1959年に「ダットサン1000乗用車」の後継車種として発売された日産自動車の小型車「ブルーバード」は、1979年11月に3年ぶり5度目のフルモデルチェンジを受け、6代目910型に移行しました。先代から一新されたプレーンなスタイリングや、優れたトータルバランス、当時の流行に乗ったターボ車の追加設定などにより、510型以来のベストセラーとなりました。
国内仕様車のエンジンは全車直4に
発売当初のボディタイプは、4ドアセダンと2ドアハードトップの2タイプで、スタイリングは先代の曲線基調のグラマラスなフォルムから、510型を彷彿とさせる直線基調のフォルムに変貌しました。ボディサイズは全長4,350~4,510mm×全幅1,655mm×全高1,360~1,385mmで、先代から全長・全幅が拡大されました。又、ホイールベースは25mm延長され2,525mmとなりました。
サスペンション形式は先代同様にフロントは全車にストラット式が、リアはスポーティグレード「SSS」系にはセミトレーリングアーム式独立懸架が、それ以外には4リンク・リジッド式が採用されました。駆動方式はFRを踏襲し、エンジンは国内向けは直6SOHCが廃止され全車直4SOHCとなりました。
当初用意されたのは、ガソリン・キャブレターNA仕様1.6LのZ16型(最高出力95ps/最大トルク13.5kgm)、同1.8LのZ18型(最高出力105ps/最大トルク15kgm)、同2LのZ20型(最高出力110ps/最大トルク16.5kgm)、EGI NA仕様1.8LのZ18E型(最高出力115ps/最大トルク15.5kgm)、同2LのZ20E型(最高出力120ps/最大トルク17kgm)の全5種類でした。

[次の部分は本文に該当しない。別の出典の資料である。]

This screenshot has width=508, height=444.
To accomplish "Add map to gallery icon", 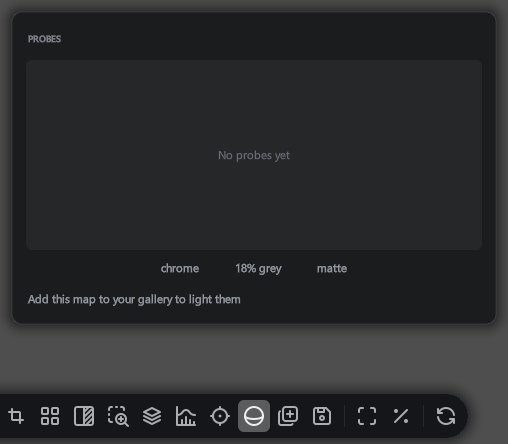I will point(288,416).
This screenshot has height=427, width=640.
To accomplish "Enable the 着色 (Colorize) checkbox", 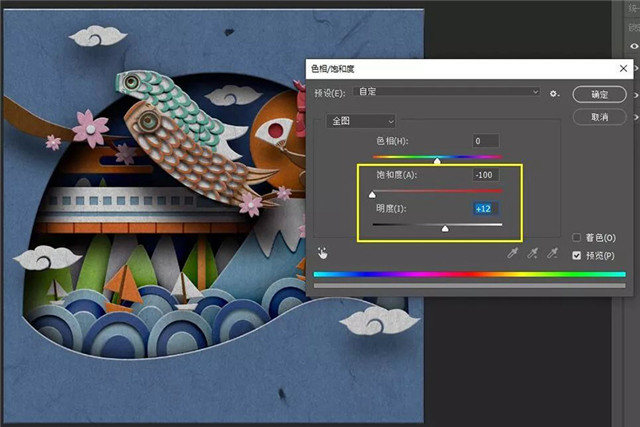I will click(576, 238).
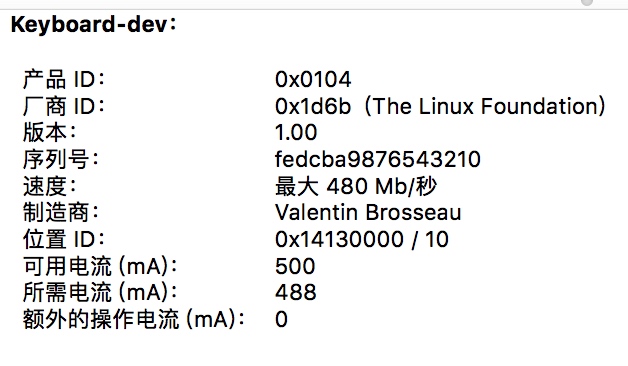Select the 版本 label
Screen dimensions: 628x366
[x=50, y=132]
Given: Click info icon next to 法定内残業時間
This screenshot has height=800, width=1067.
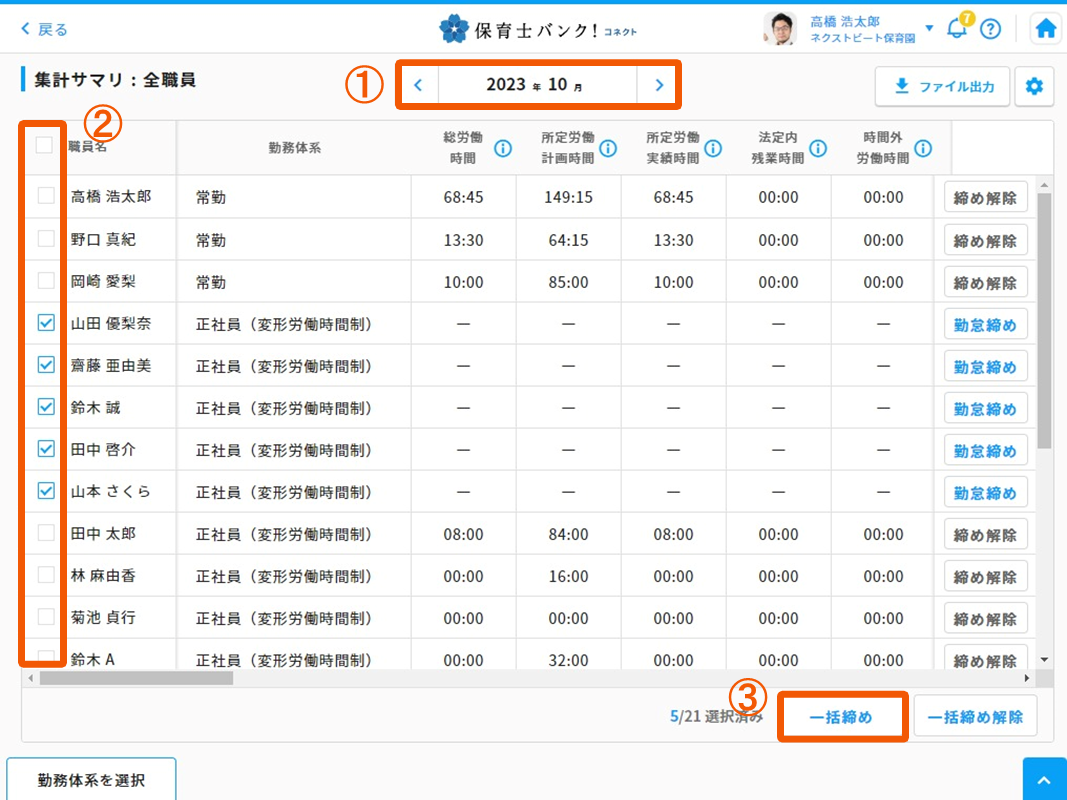Looking at the screenshot, I should pyautogui.click(x=818, y=149).
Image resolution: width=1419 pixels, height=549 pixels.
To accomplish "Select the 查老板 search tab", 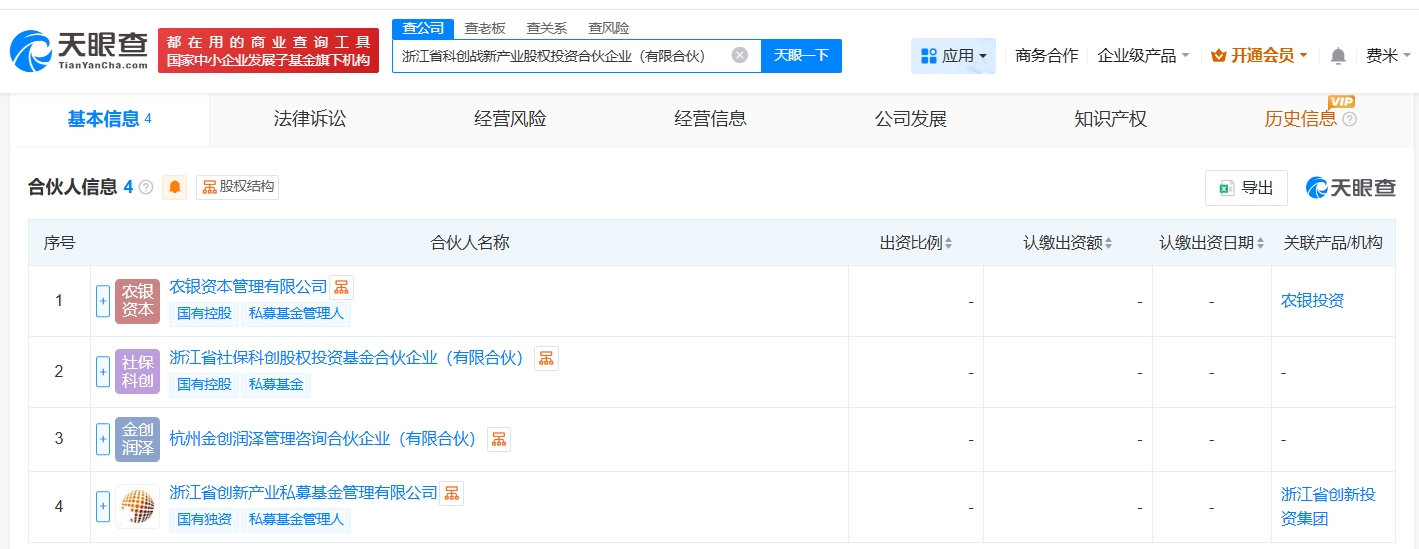I will click(485, 28).
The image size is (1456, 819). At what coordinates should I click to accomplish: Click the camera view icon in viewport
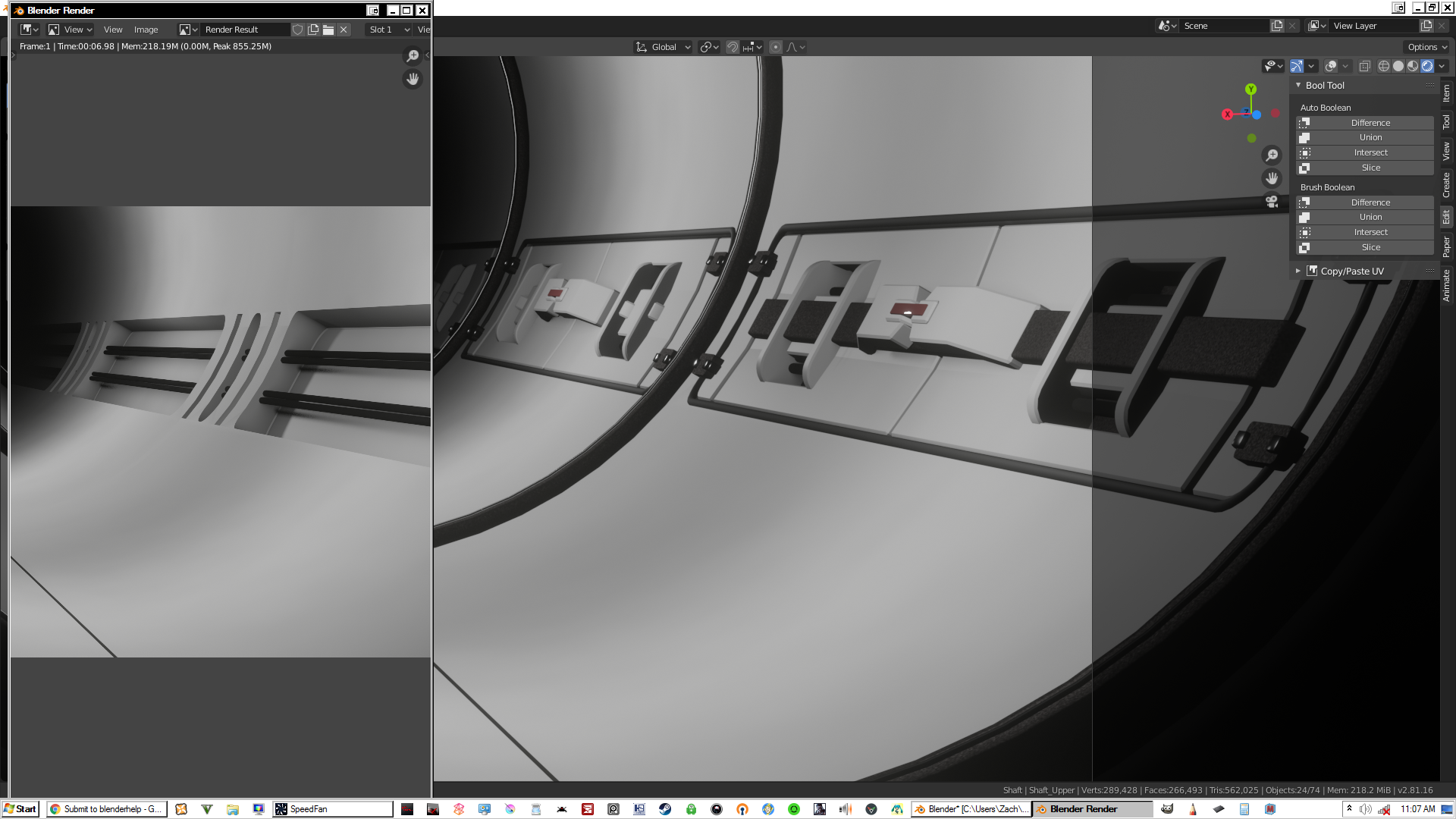1272,202
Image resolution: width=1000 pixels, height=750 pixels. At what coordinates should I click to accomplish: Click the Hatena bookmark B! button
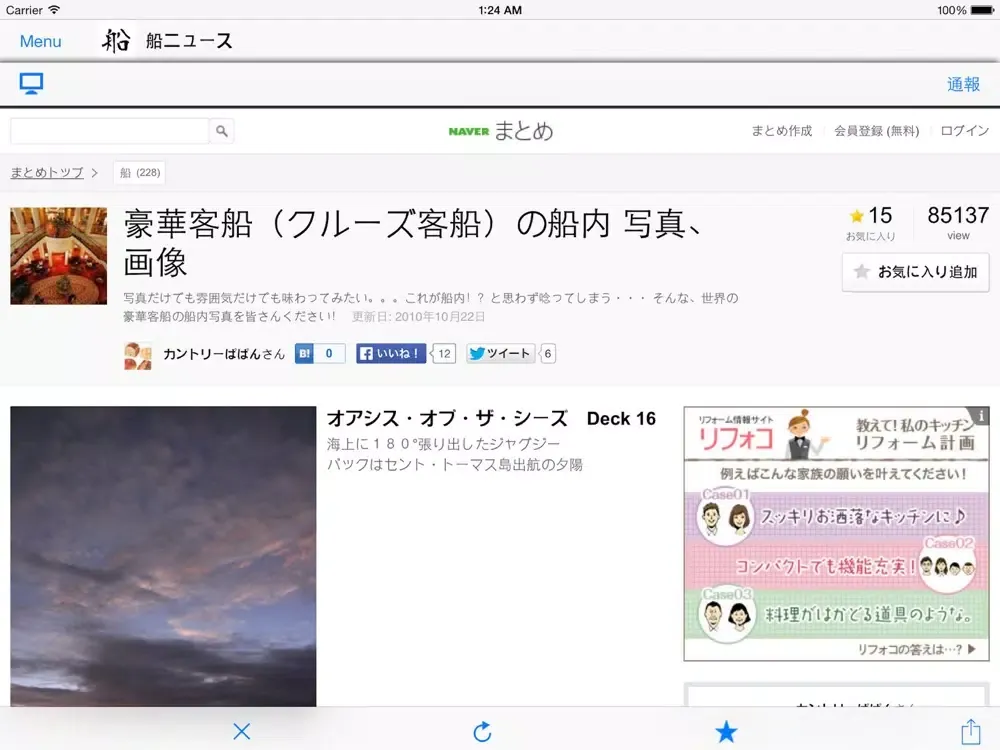(x=319, y=353)
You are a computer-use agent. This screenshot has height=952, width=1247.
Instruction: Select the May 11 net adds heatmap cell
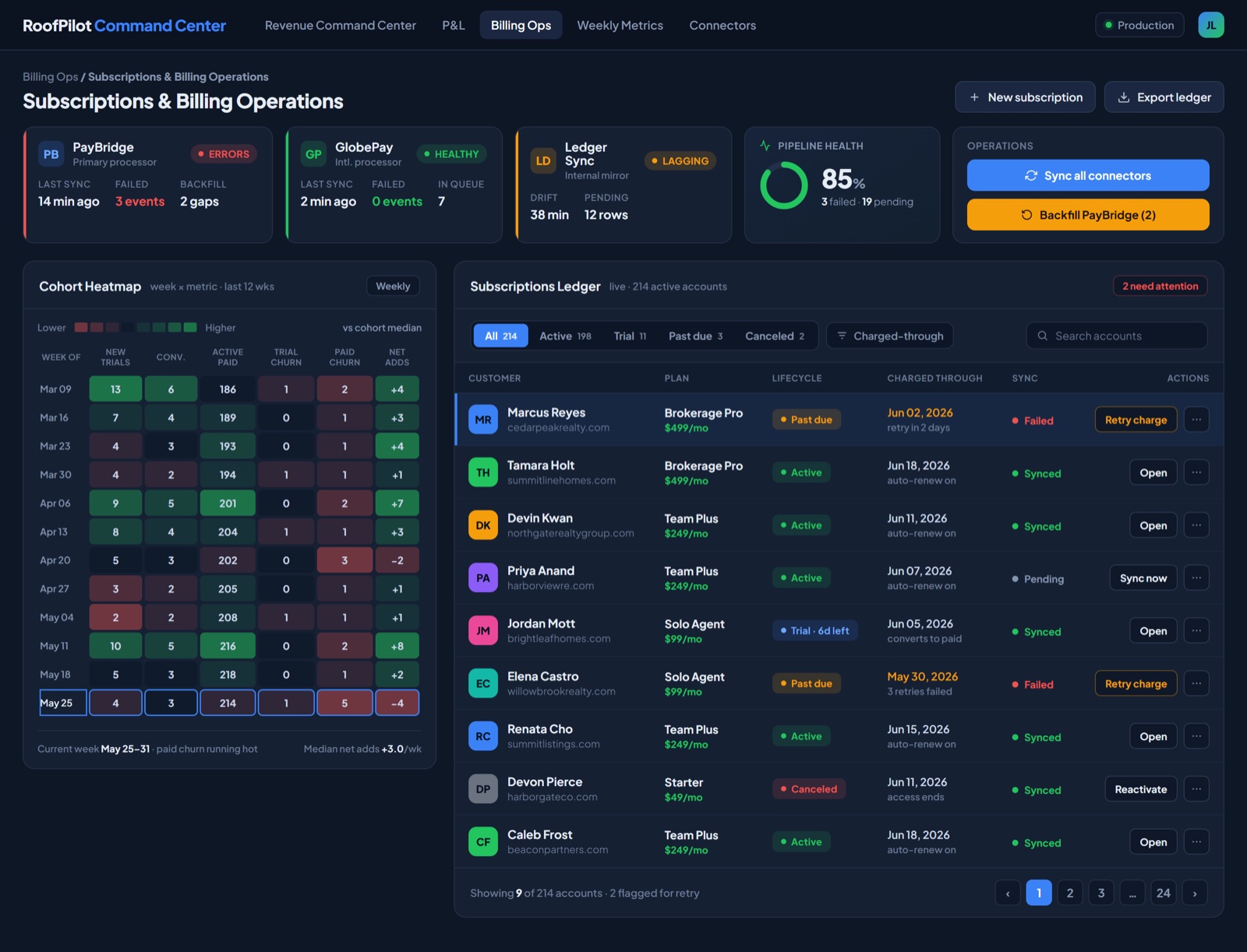tap(397, 646)
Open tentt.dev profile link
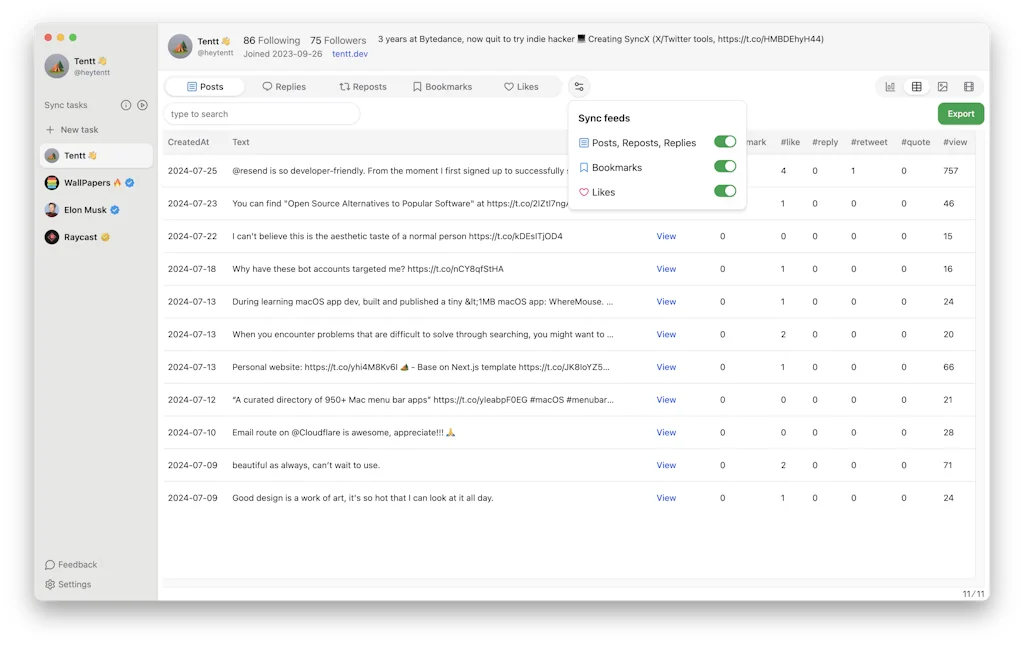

トランスミッションは当初、4速/5速MTと3速トルコン式ATが設定されました。又、ブレーキはタクシー仕様車を除き全車フロントにベンチレーテッド・ディスク式が、リアにはグレードによりディスク式又はドラム式が採用されました。当初のグレード体系は、セダンは下から1600CT/1600DX/1600GL/1600GF/1800GL/1800FancyGL/1800GF/1800SSS/1800SSS-E/2000SSS-EX/2000SSS-EX Gtypeがラインナップされました。
ワゴン/バン及び4ドアハードトップを追加
一方ハードトップは、1600GL/1800GF/1800SSS/1800SSS-E/2000SSS-EX/2000SSSEX Gtypeのラインナップでした。そして翌12月に、5ドアボディ採用のステーションワゴン「ADワゴン」とバンが追加されました。次いで翌1980年3月、1.8LガソリンターボのZ18ET型エンジン(最高出力135ps/最大トルク20kgm)を搭載するターボSSS/ターボSSS-S/ターボSSS-X/ターボSSS-XGが追加されました。
同時に、歴代モデル初のディーゼル車として2L NA仕様のLD20型エンジン(最高出力65ps/最大トルク12.5kgm)を搭載する2000GL/2000GFが追加になりました。更に1981年1月には、Z20型エンジン搭載の2000GL/2000GF/2000SSS-Lが追加されました。次いで1982年1月のマイナーチェンジで内外装が変更されると共に、ピラーレス4ドアハードトップが追加されました。
同時に、2ドアハードトップはターボSSS/ターボSSS-Sの2タイプに整理されました。続いて同年8月の一部改良で、1.6L車のエンジンがCA16型(最高出力90ps/最大トルク13.5kgm)に、1.8L車のエンジンがCA18型(最高出力100ps/最大トルク15.2kgm)及びCA18E型(最高出力110ps/最大トルク16.5kgm)にそれぞれ置換された他、ターボ車のATが4速化されました。
そして1983年10月にタクシー仕様車を除きフルモデルチェンジを受け、7代目U11型に移行しました。タクシー仕様車は、1993年7月に後継車種「クルー」が発売されるまで継続販売されました。